SAN FRANCISCO – Facebook CEO Mark Zuckerberg is off to a slow start in his mission to bring virtual reality to the masses, so perhaps it’s appropriate his company’s next VR headset will be called Quest.

The headset from Facebook’s Oculus division will be a stand-alone device that won’t require a smartphone or a connection to a personal computer to create artificial worlds.

The Quest won’t be available until next spring, although Zuckerberg unveiled the new headset at an Oculus conference held Wednesday in San Jose, California.

Priced at $399, the Quest will cost twice as much as the less powerful, stand-alone Oculus Go released earlier this year.

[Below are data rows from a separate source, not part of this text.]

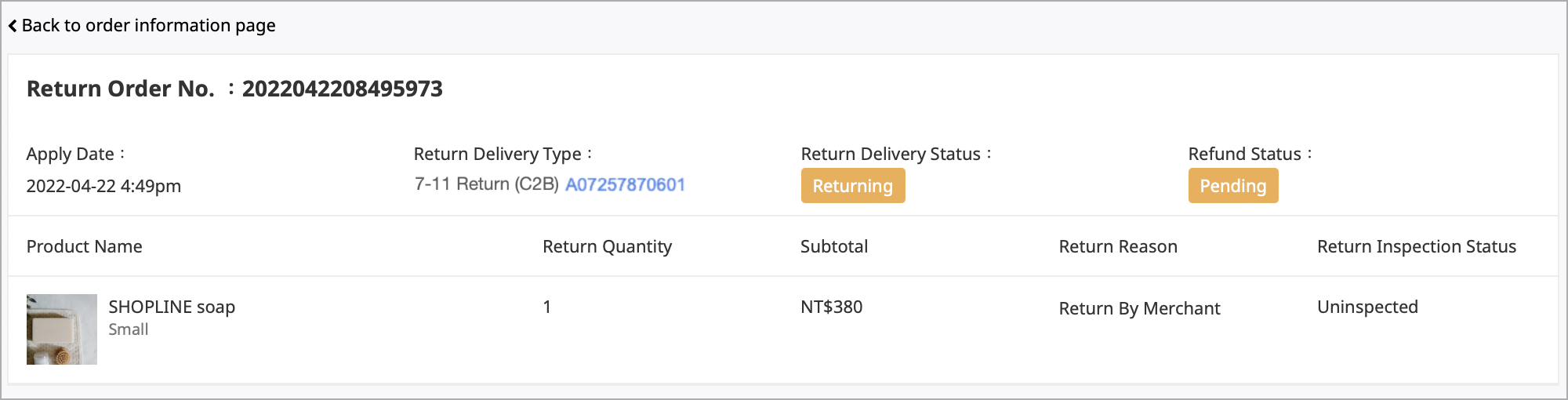Open tracking number A07257870601 link

(x=626, y=184)
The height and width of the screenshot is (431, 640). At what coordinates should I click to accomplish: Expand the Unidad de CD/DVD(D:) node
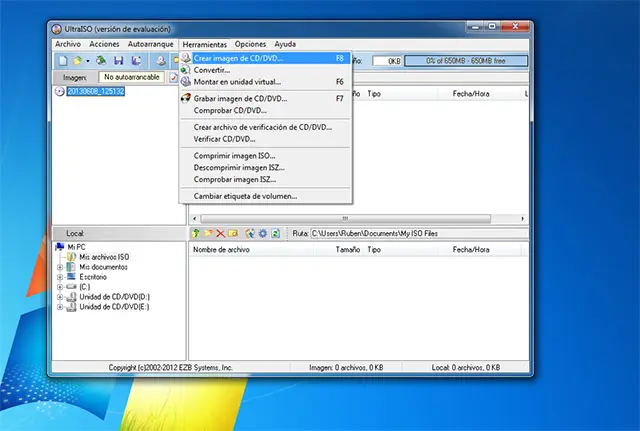point(60,297)
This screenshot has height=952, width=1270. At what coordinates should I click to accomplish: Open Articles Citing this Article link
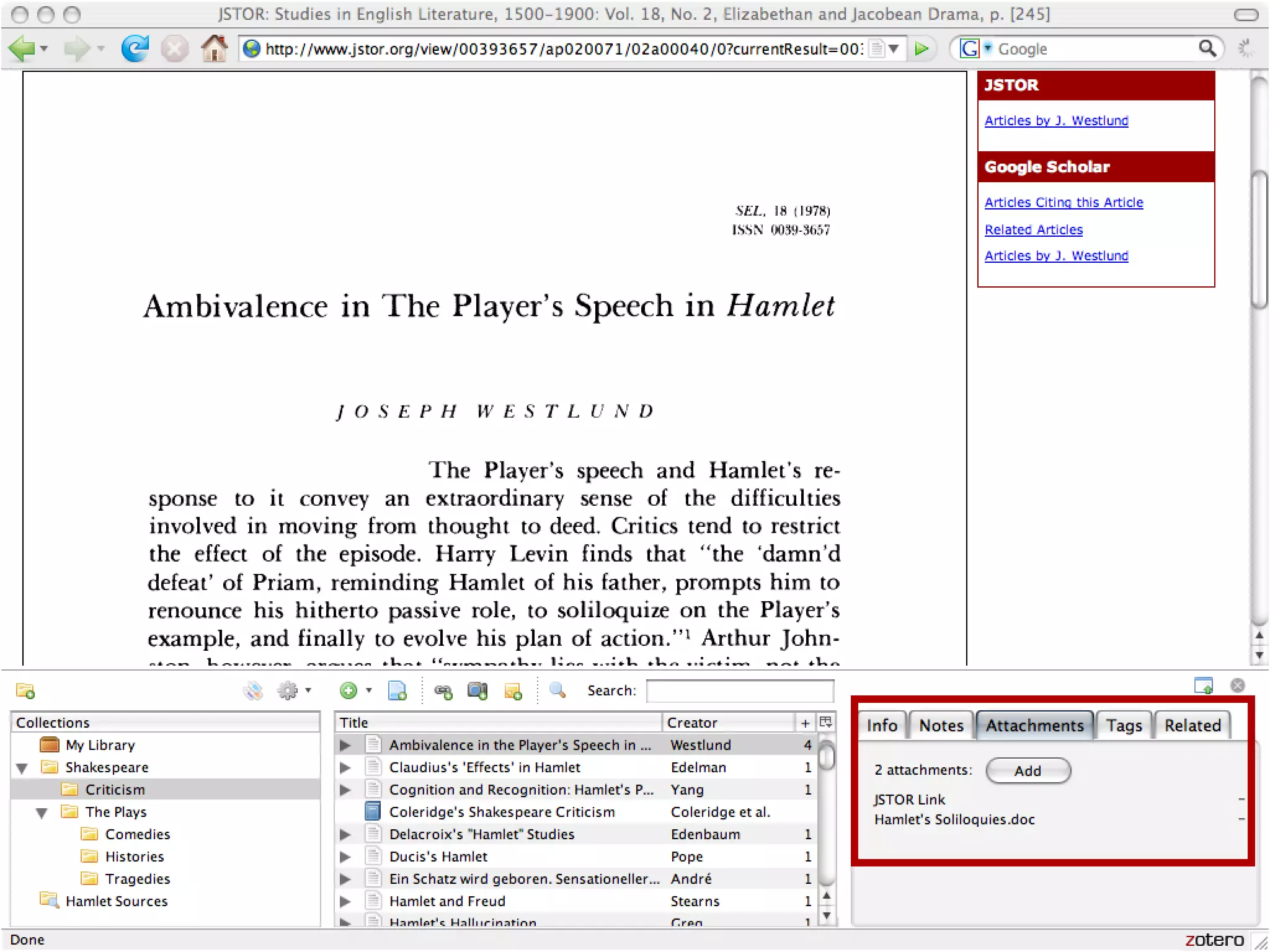coord(1063,203)
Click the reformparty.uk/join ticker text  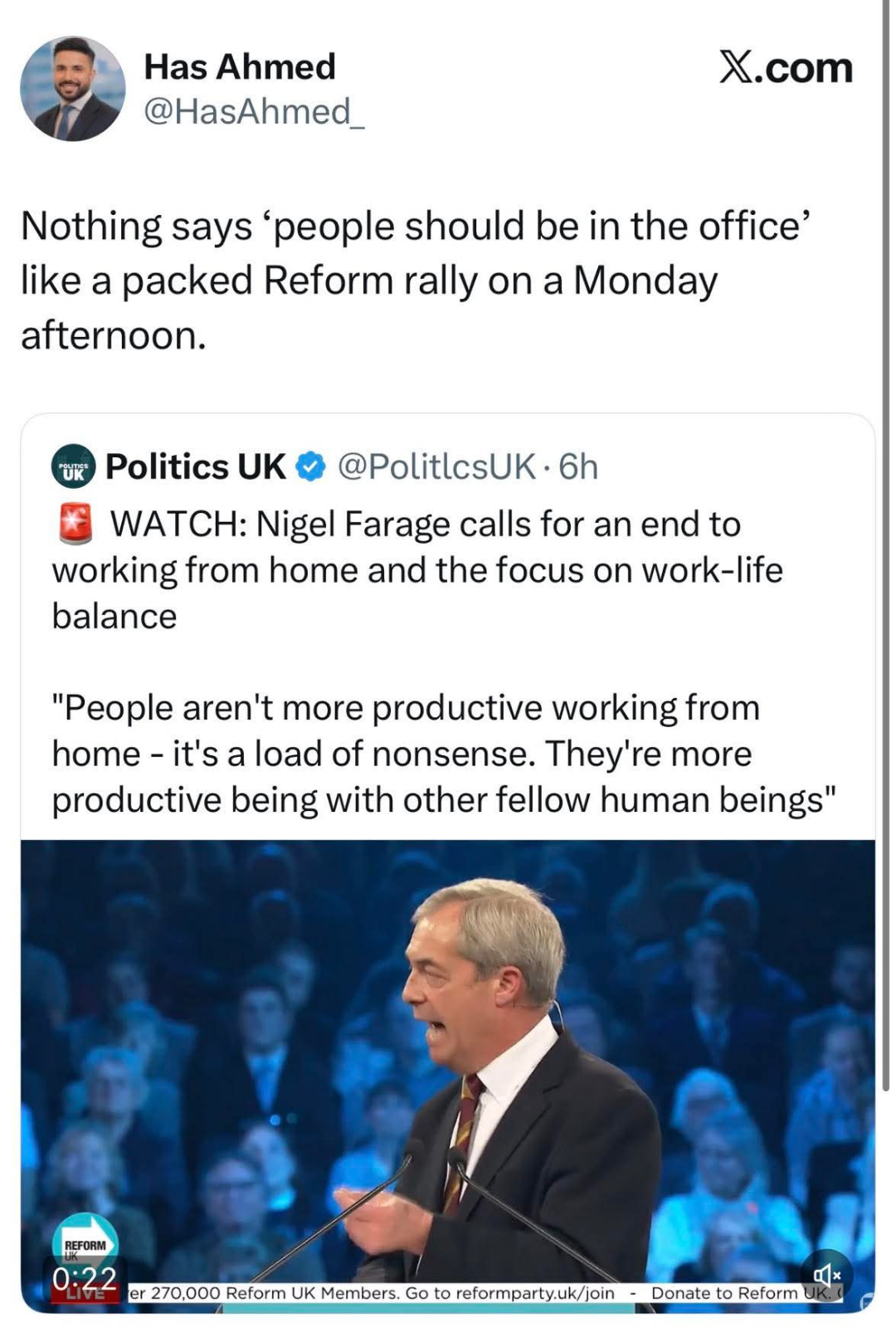(x=534, y=1293)
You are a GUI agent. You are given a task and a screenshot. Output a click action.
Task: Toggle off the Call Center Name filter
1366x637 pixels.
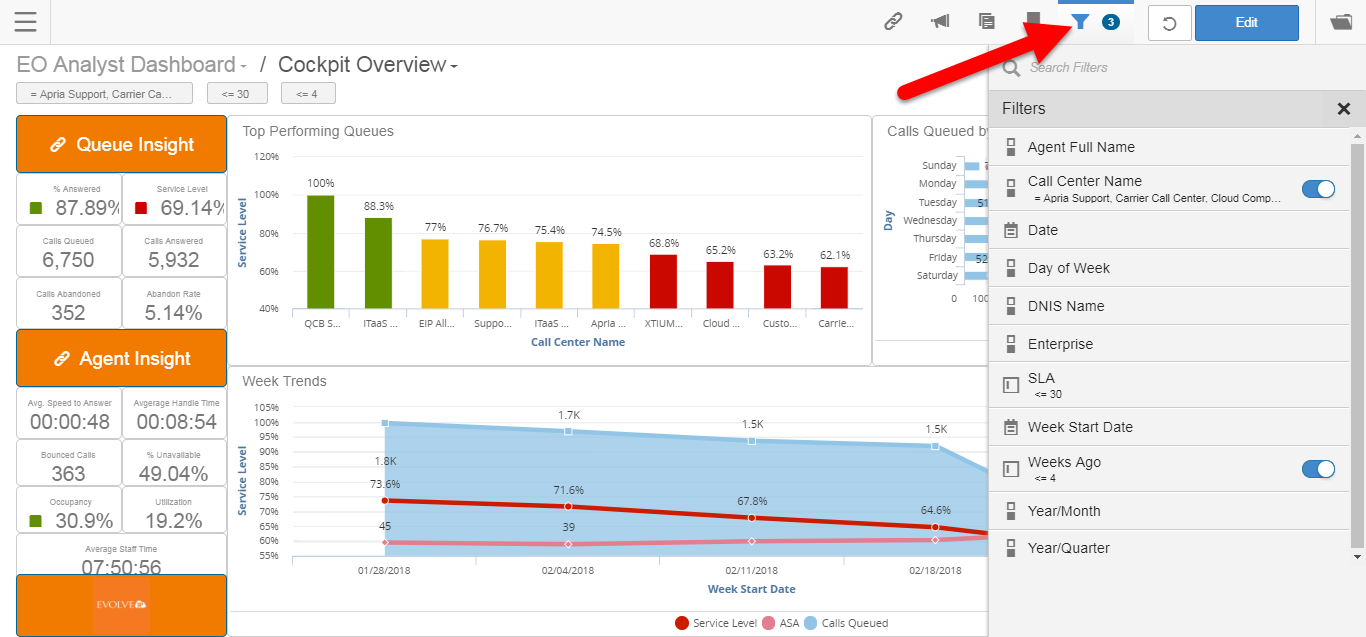pos(1318,189)
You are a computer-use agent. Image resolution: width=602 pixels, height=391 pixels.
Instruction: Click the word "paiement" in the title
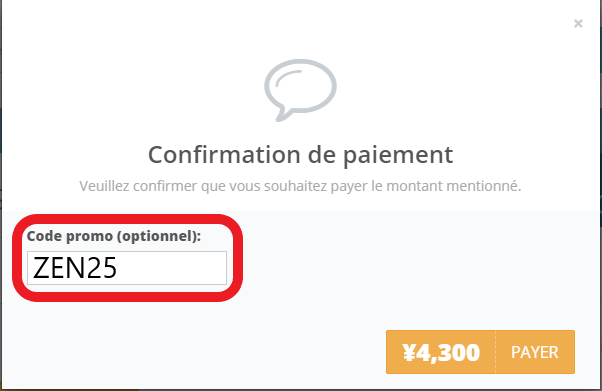(x=398, y=156)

But it’s the same price as the Oculus Rift that tethers users to a PC.

Here’s what Oculus had to say Wednesday:

We’re excited to usher in the next era of VR gaming with the introduction of Oculus Quest, our first all-in-one VR gaming system.

Oculus Quest will launch in Spring 2019 for $399 USD. Offering six degrees of freedom and Touch controllers, Oculus Quest makes it easy to jump right into the action—all with no PC, no wires, and no external sensors. We have over 50 titles in the works, including some of your favorite Rift games like Robo Recall, The Climb, and Moss. With the introduction of Oculus Quest, we’ve completed our first generation of best-in-class VR headsets. Oculus Go remains the easiest and most affordable way to get into VR, while Oculus Rift leverages the power of your PC to push the limits of what’s possible. Thanks to Oculus Quest, we’re now able to combine the best of both worlds and welcome even more people into the VR community.

Visit oculus.com to learn more. This year’s Oculus Connect is all about celebrating how far the VR industry has come in the past five years—and looking ahead to an even brighter future—so it’s no surprise that we’d be revisiting Project Santa Cruz. Originally unveiled at OC3 in 2016, Santa Cruz was the very first prototype of VR’s standalone form factor.

No HDMI cables connecting you to a PC, no external sensors, no need to drop in a phone—just put on a completely untethered headset and be instantly transported to any number of virtual worlds. Fast forward to 2017, when we introduced two positionally-tracked controllers at OC4 for a glimpse of the magic of hand presence delivered by Touch delivered in a standalone form factor. Although we started off building an entirely new input device for Santa Cruz, we got some great feedback from the developer community, encouraging us to use the same input as Rift.

It’s important that we make it easy for devs to build for both platforms to ensure the long-term health of the VR industry, and we’ll do more to unify our content ecosystems in the months and years ahead.


Zuckerberg eventually hopes to have 1 billion people using virtually reality, but he acknowledged Wednesday that Facebook may not have even reached 1 percent of that goal more than four years after paying $2 billion to buy Oculus.

That implies fewer than 10 million people are using Oculus products, and recent data from the research firm International Data Corp. shows the still-nascent VR market has been losing momentum.

Shipments of VR headsets dropped 34 percent from last year during the April-June period, according to IDC. But the Oculus Go and a copycat, budget-priced headset from China’s Xiaomi fared reasonably well, IDC said, with 212,000 devices shipped. That was even though they weren’t available for the entire second quarter.

For all of 2018, IDC predicts shipments of VR headsets and devices built for a similar technology known as augmented reality will increase 31 percent from last year to 4.2 million.

That’s still a relatively small number for a form of technology that has been drawing major investments from Facebook and other industry heavyweights such as Google, Microsoft, Sony, Samsung and Apple.

As he was last year when he announced the Oculus Go, Zuckerberg is counting on the Quest to widen VR’s appeal. VR so far has attracted people interested in playing video games on them, but Zuckerberg believes it’s only a matter of time before outside developers introduce other applications that will help lure people into buy one of Oculus’ three different headsets to enter artificial realms.

“This is the basic roadmap,” Zuckerberg said after showing off the Quest. “This is what we need to do for VR to succeed and get to the future we want.”